Un projet qui plaît aux hommes, émus par cette beauté au naturel.

Pat. Mon premier amour: un photographe qui passait des heures à suspendre endives et sardines à un fil.
Pat. Mon premier amour: un photographe qui passait des heures à suspendre endives et sardines à un fil.
Elsa. Elle adorait faire des photos sur le bord de la route.
Elsa. Elle adorait faire des photos sur le bord de la route.
Diane. Il faut se dépêcher d'ouvrIr les yeux car les choses disparaissent.
Diane. Il faut se dépêcher d'ouvrIr les yeux car les choses disparaissent.
Marie. Des heures entières à la fenêtre à scruter la cage d'escalier de l'immeuble d'en face...
Marie. Des heures entières à la fenêtre à scruter la cage d'escalier de l'immeuble d'en face...
Nathalie Mazéas
Nathalie Mazéas
FP: Quelle est l'origine du projet?

Nathalie Mazéas: Une couverture de magazine, «La beauté à 50 ans», Sharon Stone pratiquement nue. L’image est tellement lisse et retouchée… J’ai trouvé cela injuste et déplacé. Dès lors, le sentiment de rétablir l’équilibre ne m’a plus quitté. A la veille de mes 50 ans, je me suis rendue compte que j’avais peur d’être vieille, peur de ne plus être dans la course, peur de ne plus faire partie du paysage. Que j’étais aussi, alors que j’en connais tous les rouages, conditionnée par ce genre d’images. Elles infusent subrepticement notre esprit. J’ai donc décidé de photographier des femmes «nues» entre 50 et 60 ans, à la lumière du jour, et sans aucune retouche.

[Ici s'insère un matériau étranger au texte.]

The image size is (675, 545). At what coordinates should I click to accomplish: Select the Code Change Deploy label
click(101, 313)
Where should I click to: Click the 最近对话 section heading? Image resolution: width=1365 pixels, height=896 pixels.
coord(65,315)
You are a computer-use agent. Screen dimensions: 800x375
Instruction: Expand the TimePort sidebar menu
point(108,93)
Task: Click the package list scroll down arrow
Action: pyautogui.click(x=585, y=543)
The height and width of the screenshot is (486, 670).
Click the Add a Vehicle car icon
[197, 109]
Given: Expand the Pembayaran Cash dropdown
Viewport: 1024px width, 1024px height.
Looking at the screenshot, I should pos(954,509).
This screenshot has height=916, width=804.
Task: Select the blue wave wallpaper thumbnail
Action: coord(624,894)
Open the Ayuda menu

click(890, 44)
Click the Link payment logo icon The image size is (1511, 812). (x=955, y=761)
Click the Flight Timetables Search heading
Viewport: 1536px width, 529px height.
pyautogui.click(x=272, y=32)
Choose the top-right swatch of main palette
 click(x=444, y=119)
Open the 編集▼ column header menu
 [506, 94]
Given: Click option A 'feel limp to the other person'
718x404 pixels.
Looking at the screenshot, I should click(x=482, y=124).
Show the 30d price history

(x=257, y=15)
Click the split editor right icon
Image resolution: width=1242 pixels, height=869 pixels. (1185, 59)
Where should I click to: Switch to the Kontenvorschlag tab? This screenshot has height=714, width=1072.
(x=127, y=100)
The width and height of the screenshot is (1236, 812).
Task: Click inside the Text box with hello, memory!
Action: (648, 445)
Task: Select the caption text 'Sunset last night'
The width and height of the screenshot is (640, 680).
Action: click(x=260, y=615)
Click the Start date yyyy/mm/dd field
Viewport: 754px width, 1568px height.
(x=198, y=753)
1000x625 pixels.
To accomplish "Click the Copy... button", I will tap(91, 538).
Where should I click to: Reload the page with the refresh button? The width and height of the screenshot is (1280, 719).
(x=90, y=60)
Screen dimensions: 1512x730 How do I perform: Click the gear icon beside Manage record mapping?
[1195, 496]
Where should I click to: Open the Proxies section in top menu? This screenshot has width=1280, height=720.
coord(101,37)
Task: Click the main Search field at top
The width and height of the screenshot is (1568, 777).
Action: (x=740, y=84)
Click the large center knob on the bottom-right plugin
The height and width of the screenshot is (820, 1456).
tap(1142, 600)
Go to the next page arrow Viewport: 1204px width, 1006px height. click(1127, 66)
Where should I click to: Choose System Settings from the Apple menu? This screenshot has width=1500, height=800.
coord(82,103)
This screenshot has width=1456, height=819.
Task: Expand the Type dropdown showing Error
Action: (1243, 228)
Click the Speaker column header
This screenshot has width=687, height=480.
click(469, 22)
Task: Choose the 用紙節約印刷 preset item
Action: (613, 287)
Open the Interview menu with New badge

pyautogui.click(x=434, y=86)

FP: Quel message souhaitez-vous faire passer?

N.M.: Quoi que l’on fasse, on est toujours le beau, le moche, le jeune ou le vieux de quelqu’un! Donc c’est foutu!! Le plus important, c’est le regard que nous portons sur nous-même. Essayer d’être un peu plus indulgent avec soi, réaliser qu’il n’y a pas la tête d’un côté et le corps de l’autre, que tout est lié, que c’est une incessante circulation entre l’intérieur et l’extérieur. Notre corps dit beaucoup sur nous, il a de la mémoire, il est notre mémoire, c’est pour cela que j’aime les cicatrices. Nous en sommes en grande partie responsable, nous pouvons beaucoup pour nous. Habiter notre corps, c’est une manière de voir le monde, de s’inscrire dans l’espace, dans la vie. La vie ne s’arrête pas à 50 ans.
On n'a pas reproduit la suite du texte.